Traditional cybersecurity training is proving inadequate in an era of increasingly sophisticated cyber threats. The focus must shift towards more interactive methods, such as role-playing and simulations, to better prepare employees against social engineering attacks. Experiential learning methods facilitate retention and practical application of security knowledge.
According to Cornelia Puhze, Human Factors SIG Chair at FIRST and Security Awareness & Communications Expert at Switch, most cybersecurity incidents target humans to some degree. With AI available to threat actors, targeted campaigns become automated and more challenging to detect. Currently, most security education relies on phishing simulations and compliance videos, which fail to equip people with the skills to understand and mitigate real threats.
Role-playing and live simulations addressing current threats are essential. Such training must tap into critical thinking and deeply embed security concepts in employees’ minds. Traditional online modules lacking context to employees’ roles and risk exposures fail to change behavior effectively.
Additionally, these programs are only impactful if complemented with tools and resources that help seamlessly integrate security behaviors into daily routines.
Interactive experiential cybersecurity methods
An example was cited where generalized video training on password management becomes ineffective without providing access to password management tools.

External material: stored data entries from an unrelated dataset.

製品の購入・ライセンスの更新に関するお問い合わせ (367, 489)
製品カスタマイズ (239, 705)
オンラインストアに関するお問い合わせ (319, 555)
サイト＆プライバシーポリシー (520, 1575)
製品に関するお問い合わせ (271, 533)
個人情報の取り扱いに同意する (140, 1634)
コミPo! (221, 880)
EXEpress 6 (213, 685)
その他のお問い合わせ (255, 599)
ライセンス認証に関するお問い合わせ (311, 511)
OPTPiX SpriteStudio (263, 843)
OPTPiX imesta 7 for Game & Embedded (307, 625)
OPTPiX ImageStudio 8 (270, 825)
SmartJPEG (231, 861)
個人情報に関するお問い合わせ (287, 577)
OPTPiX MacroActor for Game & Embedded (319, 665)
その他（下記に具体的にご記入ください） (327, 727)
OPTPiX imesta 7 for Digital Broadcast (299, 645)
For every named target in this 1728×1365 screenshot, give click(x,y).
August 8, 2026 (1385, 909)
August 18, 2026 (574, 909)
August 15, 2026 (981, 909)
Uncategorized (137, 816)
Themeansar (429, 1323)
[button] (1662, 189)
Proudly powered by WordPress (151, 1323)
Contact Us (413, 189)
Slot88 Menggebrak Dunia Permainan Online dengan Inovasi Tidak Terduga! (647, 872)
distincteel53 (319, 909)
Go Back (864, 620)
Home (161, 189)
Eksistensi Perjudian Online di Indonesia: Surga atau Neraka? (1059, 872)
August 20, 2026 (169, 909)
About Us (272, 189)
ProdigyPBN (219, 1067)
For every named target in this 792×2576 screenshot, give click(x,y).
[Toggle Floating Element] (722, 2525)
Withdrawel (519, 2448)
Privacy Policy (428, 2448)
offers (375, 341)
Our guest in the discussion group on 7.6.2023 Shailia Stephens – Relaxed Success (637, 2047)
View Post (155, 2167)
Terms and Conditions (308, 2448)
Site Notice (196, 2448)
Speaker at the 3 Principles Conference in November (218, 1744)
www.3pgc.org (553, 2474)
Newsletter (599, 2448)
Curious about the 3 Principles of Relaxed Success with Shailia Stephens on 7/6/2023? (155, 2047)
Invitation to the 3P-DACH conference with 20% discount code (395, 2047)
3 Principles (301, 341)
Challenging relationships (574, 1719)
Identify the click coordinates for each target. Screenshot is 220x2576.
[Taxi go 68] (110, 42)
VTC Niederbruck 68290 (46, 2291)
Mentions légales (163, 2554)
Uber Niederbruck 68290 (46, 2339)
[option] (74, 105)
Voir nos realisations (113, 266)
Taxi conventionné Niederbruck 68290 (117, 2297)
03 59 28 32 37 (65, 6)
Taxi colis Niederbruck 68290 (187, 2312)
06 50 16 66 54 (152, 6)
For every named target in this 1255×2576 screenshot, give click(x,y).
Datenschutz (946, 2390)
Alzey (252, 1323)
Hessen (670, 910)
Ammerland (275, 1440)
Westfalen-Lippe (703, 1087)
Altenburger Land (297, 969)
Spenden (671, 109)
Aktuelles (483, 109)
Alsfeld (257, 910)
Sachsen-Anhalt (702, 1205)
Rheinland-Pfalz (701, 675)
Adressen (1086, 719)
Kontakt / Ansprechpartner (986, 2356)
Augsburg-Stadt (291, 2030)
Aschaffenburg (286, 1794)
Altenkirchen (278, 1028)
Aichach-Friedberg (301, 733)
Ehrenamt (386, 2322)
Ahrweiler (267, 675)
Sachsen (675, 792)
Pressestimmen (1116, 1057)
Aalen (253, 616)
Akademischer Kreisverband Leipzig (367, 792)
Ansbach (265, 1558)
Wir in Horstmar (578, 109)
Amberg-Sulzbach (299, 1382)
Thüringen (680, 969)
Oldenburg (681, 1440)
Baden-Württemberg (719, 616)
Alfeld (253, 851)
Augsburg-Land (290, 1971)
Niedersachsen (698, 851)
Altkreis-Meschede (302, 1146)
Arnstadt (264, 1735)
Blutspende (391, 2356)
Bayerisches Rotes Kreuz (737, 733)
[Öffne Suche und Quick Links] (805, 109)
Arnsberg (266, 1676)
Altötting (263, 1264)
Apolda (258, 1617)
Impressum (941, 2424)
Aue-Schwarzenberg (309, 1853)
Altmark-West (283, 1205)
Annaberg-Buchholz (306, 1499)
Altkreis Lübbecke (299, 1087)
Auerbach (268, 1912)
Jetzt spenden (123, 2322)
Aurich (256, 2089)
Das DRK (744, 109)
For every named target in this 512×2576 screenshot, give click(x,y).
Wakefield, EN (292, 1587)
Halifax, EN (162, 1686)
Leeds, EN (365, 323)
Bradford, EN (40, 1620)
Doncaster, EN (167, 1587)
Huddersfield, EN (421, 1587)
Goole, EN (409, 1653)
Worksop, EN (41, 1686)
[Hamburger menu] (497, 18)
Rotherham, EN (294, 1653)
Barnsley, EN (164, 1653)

Similarly, understanding isolated technical terms like ‘vishing’ does not help unless employees recognize all forms of social engineering attacks. Practical training should teach the criminal process: information gathering, establishing relationships, exploitation, and execution. Understanding the psychological principles, such as social proof, liking, similarity and deception, commitment, reciprocation, consistency, and distraction, is crucial as these are commonly used by social engineers.
Severe and immersive games, tailored to specific job functions, make the learning process meaningful and enjoyable, promoting a fundamental shift in attitude towards security. Puhze shares a success story of a “Piece of Cake” training participant who, despite being emotionally vulnerable, recognized and thwarted a social engineering attempt due to his experiential training. For crisis management teams, tabletop exercises (TTXs) customized to an organization’s specific challenges help develop and test a cohesive incident response plan, improving knowledge sharing and response channels.
Experiential learning, focusing on human factors, is the most effective way to conduct security training. Engaging employees in real-life scenario simulations and emphasizing common social engineering tactics makes training more relevant and effective. This approach enables employees to adopt a proactive stance toward cybersecurity within their organizations.